Case Name: Vita Food Products, Inc., et al., Appellants, v. A. Epstein & Sons, Inc., et al., Respondents, et al., Defendants; A. Epstein & Sons, Inc., et al., Third-Party Plaintiffs, v. Sherry 49th Street Construction Corp. et al., Third-Party Defendants; A. Epstein & Sons, Inc., et al., Second Third-Party Plaintiffs-Respondents, v. City of New York et al., Second Third-Party Defendants-Appellants, et al., Second Third-Party Defendant
Court: New York Supreme Court, Appellate Division
Jurisdiction: New York
Decision Date: 1976-04-01
Citations: 52 A.D.2d 522
Docket Number: 
Parties: Vita Food Products, Inc., et al., Appellants, v A. Epstein & Sons, Inc., et al., Respondents, et al., Defendants.

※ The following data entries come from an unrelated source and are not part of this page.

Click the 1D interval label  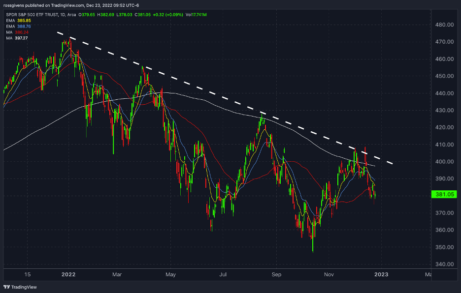click(x=63, y=15)
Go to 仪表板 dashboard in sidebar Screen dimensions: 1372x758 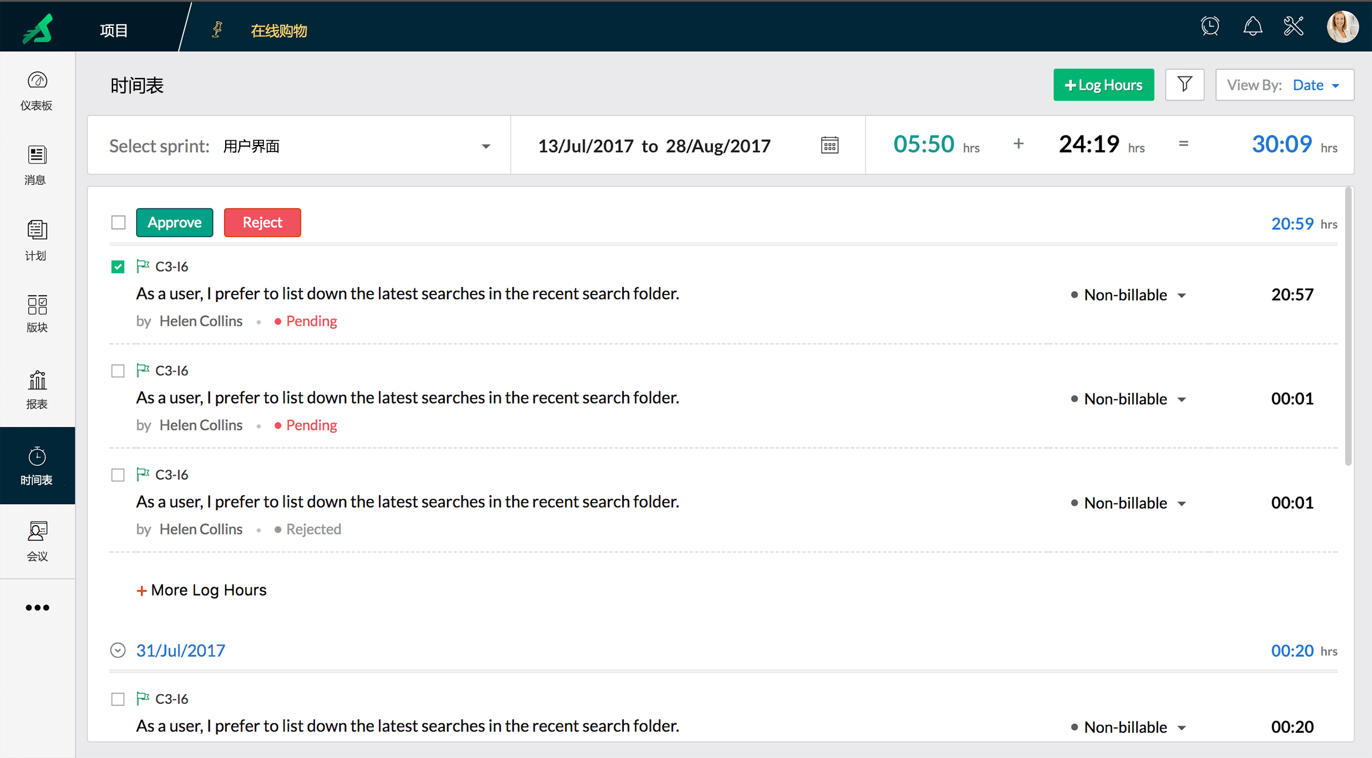coord(37,90)
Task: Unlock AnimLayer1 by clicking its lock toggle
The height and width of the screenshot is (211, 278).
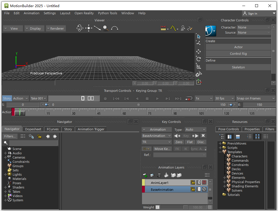Action: click(x=193, y=182)
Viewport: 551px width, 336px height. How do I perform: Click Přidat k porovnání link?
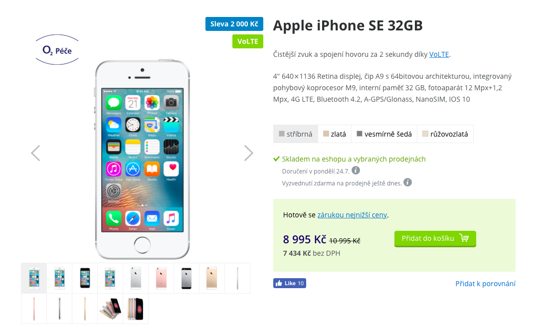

A. Epstein & Sons, Inc., et al., Third-Party Plaintiffs, v Sherry 49th Street Construction Corp. et al., Third-Party Defendants. A. Epstein & Sons, Inc., et al., Second Third-Party Plaintiffs-Respondents, v City of New York et al., Second Third-Party Defendants-Appellants, et al., Second Third-Party Defendant.
Judges: 
Reporter: Appellate Division Reports
Volume: 52
Pages: 522–522

Head Matter:
Vita Food Products, Inc., et al., Appellants, v A. Epstein & Sons, Inc., et al., Respondents, et al., Defendants. A. Epstein & Sons, Inc., et al., Third-Party Plaintiffs, v Sherry 49th Street Construction Corp. et al., Third-Party Defendants. A. Epstein & Sons, Inc., et al., Second Third-Party Plaintiffs-Respondents, v City of New York et al., Second Third-Party Defendants-Appellants, et al., Second Third-Party Defendant.

Opinion:
Order entered in the Supreme Court, New York County, on December 4, 1975, denying plaintiffs' and second third-party defendants' motions to dismiss the third-party complaint, modified, on the law and the facts and in the exercise of discretion, so as to dismiss the third-party complaint without prejudice, pursuant to CPLR 1010 and otherwise affirmed, without costs or disbursements. This action for damages against the defendants for breach of contract and professional malpractice of architects-engineers was commenced in July, 1972. The defendants waited until June, 1975 to serve their third-party complaint. At best, the impleader complaint involves only a few of the multifold issues pending in the main action. It would be unfair to involve the third-party defendants in all the main action issues, most of which are extraneous to them. We find no justification for delaying the service of the impleader complaint until after the note of issue and statement of readiness had been filed in the main action and at the eve of trial. The defendants have known since the commencement of the main action and before, of plaintiffs' claims in regard to defendants' actions and the third parties' role therein. To allow impleader at this late date would result in either prejudice to the plaintiffs by the necessary delay to allow the impleaded defendants to engage in discovery and examine prior voluminous disclosure or, in the alternative, it would severely prejudice the third-party defendants to press the case to trial without giving them the opportunity of such discovery. In these circumstances, severance was the least relief that the court below should have granted. (Cf. Todd v Gull Contr. Co., 22 AD2d 904.) Concur— Capozzoli, Lane and Nunez, JJ.; Kupferman, J. P., dissents and would affirm on the opinion of Asch, J.